Her eyes met his squarely. "Do you want me to marry Bobby?"

"I don't want you to marry anybody." His tone was emphatic, but he did not look at her. She stood for a moment without speaking, then she said, "I'll call up Crispin as soon as I can reach him at his hotel, and tell him not to come."

Her conversation with Crispin over the wire was brief. She knew he felt the lack of room in the car an insufficient excuse for her withdrawal of the invitation. Yet what could she say? Her father's words had been in effect a prohibition. There had been a time when she would have fought the thing out with him. But that time was past. She cared so much more for him than in those first days when she had come to Round Hill. And loving him, she was afraid. The very weapon of her defiance, which had once been so effective, she dared not use, lest she find him less tractable.

When Crispin demanded, "But how soon am I to see you?" she said.

"Some day in Baltimore."

She could, at least, she decided, have him at Miss Anne's. Or they could have tea somewhere together.

"I'll write, and let you know," she promised.

But it was not in Baltimore that she saw him next. For when she reached Round Hill there was a letter from Aunt Catherine. The two aunts wanted Hildegarde to visit them. It was nice now on the farm, and they were lonely. And they had some matters to talk over with her. Business. Of course, she must not come if it was not convenient, but they wished she might.

Hildegarde found herself longing suddenly for their homely faces, for their affection. For the little room where she had slept with her mother—her darling mother. And perhaps, if she went away from Daddy, he would miss her. He might not even want her to go. The things she had imagined might not be true, and he would beg her to stay.

But he did not beg her. When she told him that her aunts wanted her, "Why shouldn't they want you?" he asked gallantly.

"If you'd rather I didn't go, I'll stay at home."

"My dear, it is for you to do as you like.
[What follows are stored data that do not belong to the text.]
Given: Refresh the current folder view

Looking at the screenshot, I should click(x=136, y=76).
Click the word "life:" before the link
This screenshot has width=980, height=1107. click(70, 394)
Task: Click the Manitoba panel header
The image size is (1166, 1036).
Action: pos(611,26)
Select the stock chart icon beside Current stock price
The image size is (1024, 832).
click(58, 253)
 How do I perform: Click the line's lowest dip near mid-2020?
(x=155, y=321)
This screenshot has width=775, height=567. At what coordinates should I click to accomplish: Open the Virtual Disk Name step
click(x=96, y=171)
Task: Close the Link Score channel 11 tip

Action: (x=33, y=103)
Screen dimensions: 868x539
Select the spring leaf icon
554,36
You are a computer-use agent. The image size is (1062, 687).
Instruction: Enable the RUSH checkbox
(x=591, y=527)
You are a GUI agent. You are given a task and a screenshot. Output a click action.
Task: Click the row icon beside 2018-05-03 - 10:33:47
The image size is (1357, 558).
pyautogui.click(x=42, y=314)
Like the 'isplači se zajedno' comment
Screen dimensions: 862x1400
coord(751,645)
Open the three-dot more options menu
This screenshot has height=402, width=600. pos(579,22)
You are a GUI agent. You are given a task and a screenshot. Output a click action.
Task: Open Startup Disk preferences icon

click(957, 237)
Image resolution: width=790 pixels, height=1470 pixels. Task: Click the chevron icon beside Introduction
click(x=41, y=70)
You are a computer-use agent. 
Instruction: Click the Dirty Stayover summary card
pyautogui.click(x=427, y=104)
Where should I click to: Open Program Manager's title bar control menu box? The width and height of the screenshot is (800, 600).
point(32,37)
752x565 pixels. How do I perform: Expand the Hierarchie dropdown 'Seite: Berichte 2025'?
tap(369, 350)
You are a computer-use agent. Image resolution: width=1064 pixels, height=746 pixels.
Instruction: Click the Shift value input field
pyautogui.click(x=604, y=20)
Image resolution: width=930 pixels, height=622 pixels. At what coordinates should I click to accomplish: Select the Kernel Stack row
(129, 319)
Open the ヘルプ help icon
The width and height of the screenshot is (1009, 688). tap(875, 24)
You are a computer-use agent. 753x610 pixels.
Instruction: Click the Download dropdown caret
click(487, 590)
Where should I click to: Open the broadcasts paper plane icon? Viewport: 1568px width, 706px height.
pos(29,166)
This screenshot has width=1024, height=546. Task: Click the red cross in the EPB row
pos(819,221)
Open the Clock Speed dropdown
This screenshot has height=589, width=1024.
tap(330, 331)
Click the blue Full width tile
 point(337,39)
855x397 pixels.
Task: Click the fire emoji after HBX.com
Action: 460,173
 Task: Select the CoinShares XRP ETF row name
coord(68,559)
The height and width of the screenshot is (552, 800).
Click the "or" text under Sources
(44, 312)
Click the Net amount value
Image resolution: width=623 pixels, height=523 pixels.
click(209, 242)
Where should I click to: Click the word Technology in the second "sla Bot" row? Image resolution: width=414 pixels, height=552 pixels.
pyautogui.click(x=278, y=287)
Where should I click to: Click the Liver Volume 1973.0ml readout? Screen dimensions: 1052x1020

It's a God-forsaken place, I fancy. But you'll soon be coming back."

She ventured tremulously, "Will you be lonely without me?"

"Of course. What a silly question, Hildegarde!"

His tone was light, and his answer left her unsatisfied. Well, if he cared so little, why should she care? She would go and let him see how life seemed without her. And what was more, she would ask Crispin to come to the farm. He had spoken of an early visit to his parents. Why not make the two visits coincide? She wrote to him, and his answer was ecstatic:

"It will be quite the most perfect thing that has happened to me in a long time—to have you out there, all to myself."